### TASK DIRECTIONS
Revise the data below by swapping every "Instruction" for "Objective", leaving all other text unchanged.

### RECORDED DATA

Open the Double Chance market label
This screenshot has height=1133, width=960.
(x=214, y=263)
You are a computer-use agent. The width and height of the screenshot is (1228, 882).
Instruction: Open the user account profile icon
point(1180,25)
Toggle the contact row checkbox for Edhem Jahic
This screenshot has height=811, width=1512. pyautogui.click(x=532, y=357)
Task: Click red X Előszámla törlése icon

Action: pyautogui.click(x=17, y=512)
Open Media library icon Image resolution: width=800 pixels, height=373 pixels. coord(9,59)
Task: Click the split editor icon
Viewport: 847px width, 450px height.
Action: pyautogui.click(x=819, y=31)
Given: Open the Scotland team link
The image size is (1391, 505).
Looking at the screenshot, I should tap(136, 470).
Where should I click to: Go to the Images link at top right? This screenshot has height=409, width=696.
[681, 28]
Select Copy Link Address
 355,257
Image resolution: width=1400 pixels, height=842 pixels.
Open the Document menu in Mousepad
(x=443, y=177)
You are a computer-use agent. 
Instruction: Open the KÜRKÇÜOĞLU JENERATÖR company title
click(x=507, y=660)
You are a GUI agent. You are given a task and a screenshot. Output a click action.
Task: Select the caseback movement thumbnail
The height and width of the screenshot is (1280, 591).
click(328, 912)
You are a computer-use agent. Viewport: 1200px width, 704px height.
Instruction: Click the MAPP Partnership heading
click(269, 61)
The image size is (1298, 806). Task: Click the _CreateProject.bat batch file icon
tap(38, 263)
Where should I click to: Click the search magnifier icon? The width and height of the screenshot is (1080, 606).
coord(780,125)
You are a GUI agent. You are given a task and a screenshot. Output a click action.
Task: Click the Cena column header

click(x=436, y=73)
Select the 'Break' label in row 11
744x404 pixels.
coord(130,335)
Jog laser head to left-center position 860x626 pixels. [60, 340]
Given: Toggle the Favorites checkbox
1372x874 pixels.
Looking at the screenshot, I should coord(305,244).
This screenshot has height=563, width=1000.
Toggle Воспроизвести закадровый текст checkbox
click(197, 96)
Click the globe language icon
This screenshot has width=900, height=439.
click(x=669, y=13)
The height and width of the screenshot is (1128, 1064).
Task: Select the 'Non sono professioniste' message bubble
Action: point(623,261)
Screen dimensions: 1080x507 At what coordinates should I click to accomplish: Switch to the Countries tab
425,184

### RESULT
Open the Double Chance market label
This screenshot has height=1133, width=960.
(x=214, y=263)
You are a computer-use agent. The width and height of the screenshot is (1228, 882).
Objective: Open the user account profile icon
point(1180,25)
Toggle the contact row checkbox for Edhem Jahic
This screenshot has height=811, width=1512. pyautogui.click(x=532, y=357)
Task: Click red X Előszámla törlése icon

Action: pyautogui.click(x=17, y=512)
Open Media library icon Image resolution: width=800 pixels, height=373 pixels. coord(9,59)
Task: Click the split editor icon
Viewport: 847px width, 450px height.
Action: pyautogui.click(x=819, y=31)
Given: Open the Scotland team link
The image size is (1391, 505).
Looking at the screenshot, I should tap(136, 470).
Where should I click to: Go to the Images link at top right? This screenshot has height=409, width=696.
[681, 28]
Select Copy Link Address
 355,257
Image resolution: width=1400 pixels, height=842 pixels.
Open the Document menu in Mousepad
(x=443, y=177)
You are a computer-use agent. 
Objective: Open the KÜRKÇÜOĞLU JENERATÖR company title
click(x=507, y=660)
You are a GUI agent. You are given a task and a screenshot. Output a click action.
Task: Select the caseback movement thumbnail
The height and width of the screenshot is (1280, 591).
click(328, 912)
You are a computer-use agent. Viewport: 1200px width, 704px height.
Objective: Click the MAPP Partnership heading
click(269, 61)
The image size is (1298, 806). Task: Click the _CreateProject.bat batch file icon
tap(38, 263)
Where should I click to: Click the search magnifier icon? The width and height of the screenshot is (1080, 606).
coord(780,125)
You are a GUI agent. You are given a task and a screenshot. Output a click action.
Task: Click the Cena column header

click(x=436, y=73)
Select the 'Break' label in row 11
744x404 pixels.
coord(130,335)
Jog laser head to left-center position 860x626 pixels. [60, 340]
Given: Toggle the Favorites checkbox
1372x874 pixels.
Looking at the screenshot, I should coord(305,244).
This screenshot has height=563, width=1000.
Toggle Воспроизвести закадровый текст checkbox
click(197, 96)
Click the globe language icon
This screenshot has width=900, height=439.
click(x=669, y=13)
The height and width of the screenshot is (1128, 1064).
Task: Select the 'Non sono professioniste' message bubble
Action: point(623,261)
Screen dimensions: 1080x507 At what coordinates should I click to accomplish: Switch to the Countries tab
425,184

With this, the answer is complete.